We've seen memory.stat reads in top-level cgroups take up to fourteen
seconds during a userspace bug that created tens of thousands of ghost
cgroups pinned by lingering page cache.

Even with a more reasonable number of cgroups, aggregating memory.stat
is unnecessarily heavy. The complexity is this:

	nr_cgroups * nr_stat_items * nr_possible_cpus

where the stat items are ~70 at this point. With 128 cgroups and 128
CPUs - decent, not enormous setups - reading the top-level memory.stat
has to aggregate over a million per-cpu counters. This doesn't scale.

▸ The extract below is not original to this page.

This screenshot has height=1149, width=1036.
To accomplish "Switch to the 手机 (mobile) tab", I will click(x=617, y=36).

Instead of spreading the source of truth across all CPUs, use the
per-cpu counters merely to batch updates to shared atomic counters.

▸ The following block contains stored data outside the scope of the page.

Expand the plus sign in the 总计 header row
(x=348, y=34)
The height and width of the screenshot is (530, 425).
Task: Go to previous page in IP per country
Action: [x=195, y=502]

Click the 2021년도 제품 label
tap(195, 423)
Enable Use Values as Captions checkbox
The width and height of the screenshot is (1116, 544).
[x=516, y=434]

This is the same as the per-cpu stocks we use for charging memory to
the shared atomic page_counters, and also the way the global vmstat
counters are implemented.

Vmstat has elaborate spilling thresholds that depend on the number of
CPUs, amount of memory, and memory pressure - carefully balancing the
cost of counter updates with the amount of per-cpu error. That's
because the vmstat counters are system-wide, but also used for
decisions inside the kernel (e.g. NR_FREE_PAGES in the
allocator). Neither is true for the memory controller.

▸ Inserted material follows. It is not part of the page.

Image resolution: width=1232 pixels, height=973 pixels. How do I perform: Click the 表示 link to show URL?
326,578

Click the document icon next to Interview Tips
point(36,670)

Use the same static batch size we already use for page_counter updates
during charging. The per-cpu error in the stats will be 128k, which is
an acceptable ratio of cores to memory accounting granularity.

Signed-off-by: Johannes Weiner <hannes@cmpxchg.org>
---
 include/linux/memcontrol.h |  96 +++++++++++++++++++++++++++---------------
 mm/memcontrol.c            | 101 +++++++++++++++++++++++----------------------
 2 files changed, 113 insertions(+), 84 deletions(-)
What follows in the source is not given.